* _TASK SET_:
**1.** In the passage on breaking gender stereotypes through sports, how many girls does the Sports for Life programme reach?
**2.** In one to three sentences, use the passage on breaking gender stereotypes through sports to explain why the man sweeping the lane amounted to a break of gender expectations.
**3.** Continue the passage on breaking gender stereotypes through sports from the point where it stops.

* _SOURCE PASSAGE_:
__________

Sports, Women, Girls, India
Copyrights: Naandi Foundation

Breaking gender stereotypes through sports

Sometimes, it is the very simple moments in sports that can have the largest impact on people’s views on gender, and what men and women can do.

Driven from within

The Naandi Foundation’s ‘Sports for Life’ programme is a girl-centred, women-driven programme in India. Through the inspiring work of 6,000 of our women sports allies, sports is offered to 150,000 girls throughout the country. One element of the programme is a series of athletics events that culminates in an annual, national level sports celebration. 

Through each stage of this 12-month journey, our women sports allies get trained to become the officials of our events. They learn to set up the venue, time races, be starters, measure jumps, record results, etc. It is their motivation and drive to learn and grow in sports that enables us to offer our programme to 150,000 girls. 

For the love of sports

At our last national event, one of the sprinting lanes was not in good condition and had to be cleared before the race.  I quickly asked one of the gentlemen standing close by to grab the broom and sweep away the large stones before the race started, in order to ensure a clean and safe area for the girls to run. After a moment of hesitation he smiled, picked up the broom and swept the track.

In India, simple daily gestures and actions can reflect the continual challenges of  gender inequality. As UNICEF states, “Wherever they live in India, girls and boys see gender inequality in their homes and communities every day.” Their daily lives are filled with cues that support unequal gender expectations. The expectation that chores and cleaning are predominantly the work of women are a constant visual cue in the home and community.

On the track that day, the gentleman was one man in a sea of women and girls. Gender norms suggest that this simple task of cleaning the lane would naturally be filled by women, but in the heat of the moment, when the race was about to begin, the priority of the sport took over. In that instant, the hundreds of women and girls present witnessed a temporary break of gender expectations.

__________

* _DATA UNDER STUDY_:

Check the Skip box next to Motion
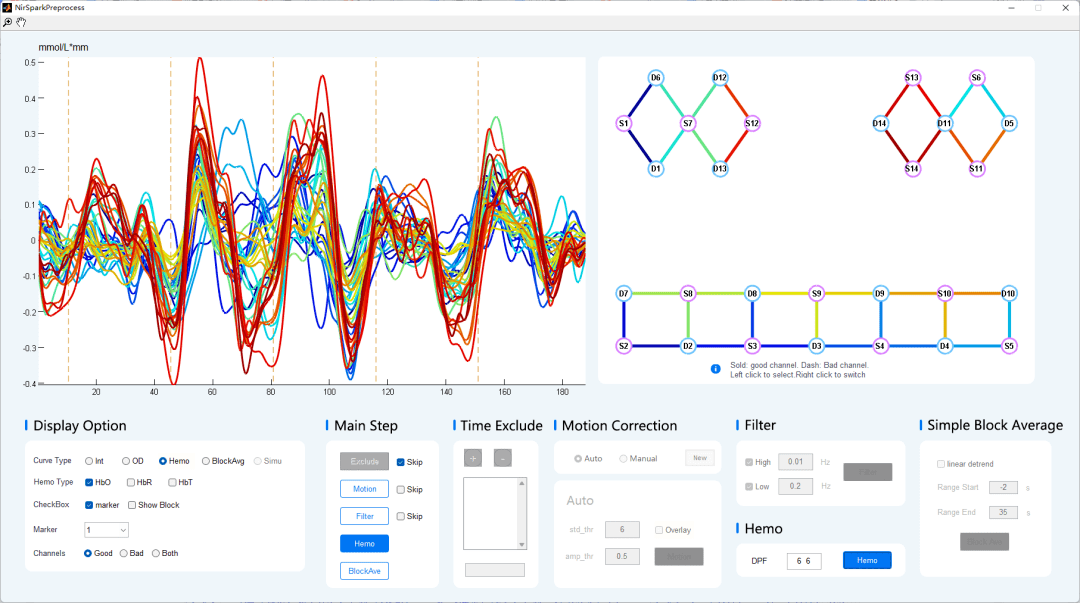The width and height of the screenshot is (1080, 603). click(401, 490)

__________

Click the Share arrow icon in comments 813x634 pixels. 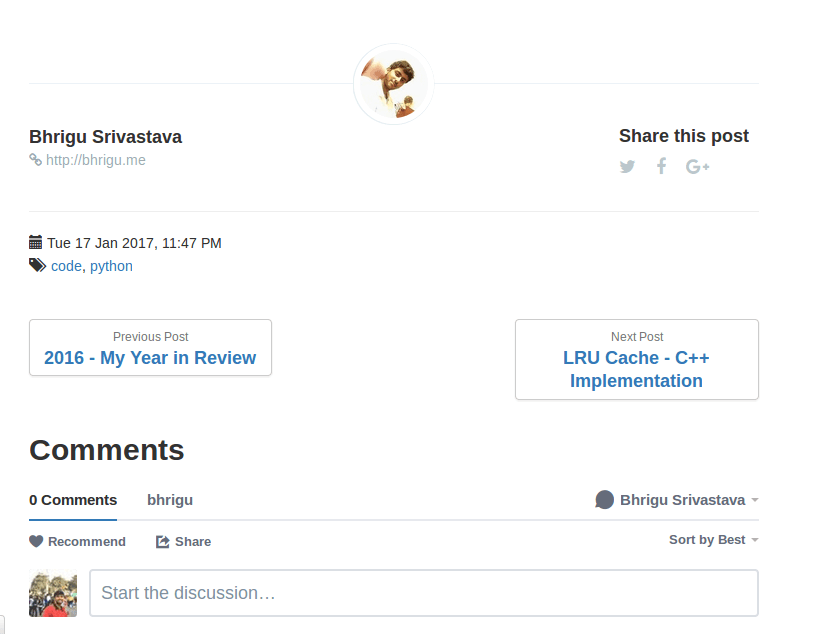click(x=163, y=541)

__________

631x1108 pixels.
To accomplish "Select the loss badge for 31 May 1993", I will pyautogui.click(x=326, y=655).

__________

* _TASK ANSWERS_:
**1.** 150,000 girls throughout India.

**2.** Gender norms in India suggest that a cleaning task like sweeping the lane would naturally fall to women, and chores and cleaning are a constant visual cue of unequal expectations. Here a man did it instead, because the priority of the sport took over as the race was about to begin, and the hundreds of women and girls present saw this temporary break.

**3.**
The girls on the track had priority over these constraining stereotypes. It was only a fleeting moment, but its impact and importance will last much. It is a glimpse of and hope for a different possibility.

The importance of male allies

The movement to increase gender equality needs diverse allies to succeed. UNICEF notes, “Changing the value of girls has to include men, women and boys.” In this very simple moment, this man with his broom was indeed an ally. He was focused on the success of our sporting event, as was every woman present. They all understood it was critical that the event area was in perfect condition for the girls that were participating in the events. They deserved nothing less, and this man believed it as deeply as any of the other women present. At that moment, he also freed himself from his ingrained gender stereotypes and simply picked up the broom and swept the event area.

In this world of constant gender cues and rigid gender roles, this small act at a sporting event offers a glimpse of an exception, and challenges prevalent gender stereotypes. Though much more needs to be done globally toward gender equality, such everyday actions can work to slowly chip away at these gender constraints.

Once the pandemic stabilises in India, we look forward to returning to the sports field and continuing to empower women and girls through sports, breaking as many stereotypes as we can along the way!